Some bands fumble away for years at the greasy till, slowly building a fanbase before finally releasing something that anyone will bother paying attention to. Not so with Pleasure Beach. Ask anyone at the start of the year what releases they anticipated for 2015, and the Northern Irish quintet wouldn’t have featured. They didn’t even exist.

Formed out of a Belfast café this January, Pleasure Beach have managed to rapidly accrue something of a buzz around themselves, leading up to the release of ‘Dreamer to the Dawn’, their first EP. They played a well-received set at this year’s Hard Working Class Heroes. They’ve a gig supporting the Vaccines this December. They seem liable to drown in a tide of positively-phrased Arcade Fire comparisons. A good thing then, that the EP itself is a minor delight.

Clocking in at a brisk 14 minutes over the course of three songs, ‘Dreamer to the Dawn’ serves as taster of what may be to come. Rousing opener Go revels in the glow of the band’s influences. The vocals are Win Butler-esque in the best sense of the word. Chordal guitar lines carry the melody in the manner of Springsteen at his most anthemic. Lyrical references to things like “From a new silver city to the nuclear plains/ From the corridors of power and whatever remains” invoke a long-standing roarin-towards-the-sunset musical tradition. Given the right circumstances, it could nearly make the band’s name on its own.
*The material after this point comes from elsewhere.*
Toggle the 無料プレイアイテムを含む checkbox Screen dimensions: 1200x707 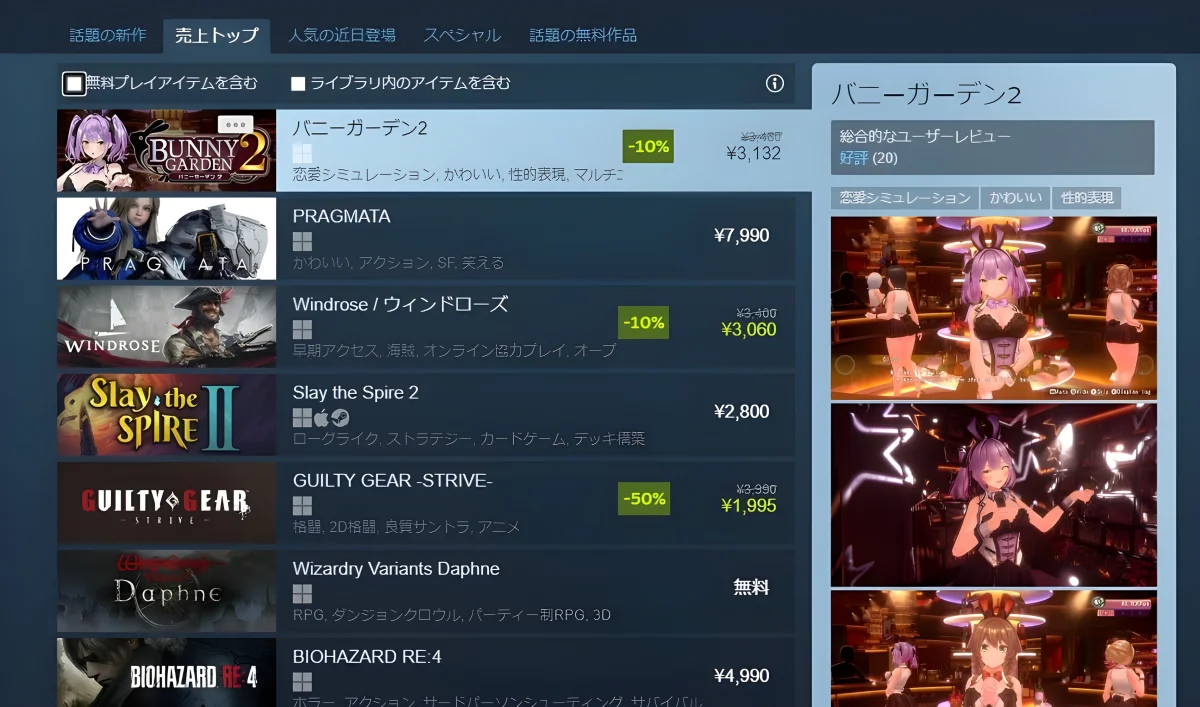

The title track and Hayley build on the same set of ideas. Go remains the highlight of the record, but the other two tracks are no filler. Dreamer to the Dawn has one foot planted in Born to Run-style booming intensity, blasted out over an anchor of synths and guitar. It’s loud and it’s bombastically melodic, but Pleasure Beach have enough restraint to never let themselves get carried away.

Hayley closes the offering by shimmering away into the haze, signalling the ending to a debut record as assured as you’re likely to hear this. Apparent influences aside, Pleasure Beach have established themselves as a band with plenty of material to build on, plenty of room to grow.

Keep an eye on them for sure, they’re already going somewhere.

‘Dreamer to the Dawn’ is out now. You can catch Pleasure Beach supporting the Vaccines in the Olympia Theatre, Dublin on Tuesday, 8 December, and in the Limelight, Belfast on Wednesday, 9 December.